The lowest-income enrollees on ACA marketplaces have the lowest rates of MH-related visits (Exhibit 2). Given that low-income individuals experience poorer MH, and that all marketplace plans have to cover mental and behavioral health services, the observed difference is likely not a coverage issue. Instead, lower use may be a result of non-financial access barriers such as perceived discrimination or lower perceived need.
Indeed, among adults with a positive screening for depression or anxiety, over a quarter did not receive MH counselling. Minority racial/ethnic groups and rural populations are even less likely to receive MH services. Resolving unmet MH needs will require a better understanding of social factors that affect MH services use.
Achieving health equity for ACA marketplace enrollees may require more than simply providing coverage.
In summary, even with lower cost-sharing and similar disease burden, poorer enrollees use more ED and fewer MH services. These results suggest that health care disparities exist on ACA marketplaces. They are important because health care disparity is one metric for measuring progress toward achieving health equity. Our analysis provides a first step in describing what these disparities are.

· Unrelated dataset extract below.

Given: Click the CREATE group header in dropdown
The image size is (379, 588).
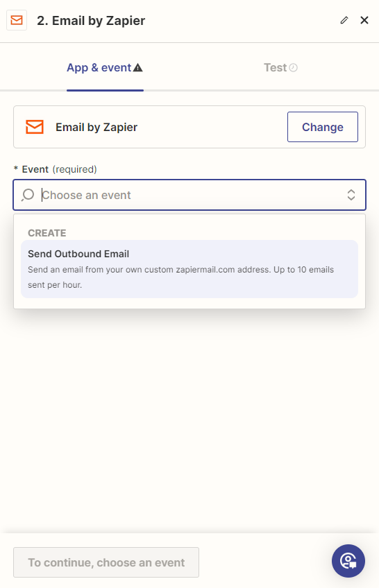Looking at the screenshot, I should [x=47, y=233].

Indeed, California, Connecticut, Massachusetts, and the District of Columbia have developed strategies to advance health equity on their marketplaces. While their approaches vary, the common lesson learned is that ACA marketplaces need to better understand the people they serve. Policymakers and payers should continue to assess both the social and medical reasons behind health care disparities. This knowledge will be crucial for advancing health equity for enrollees in ACA marketplace plans.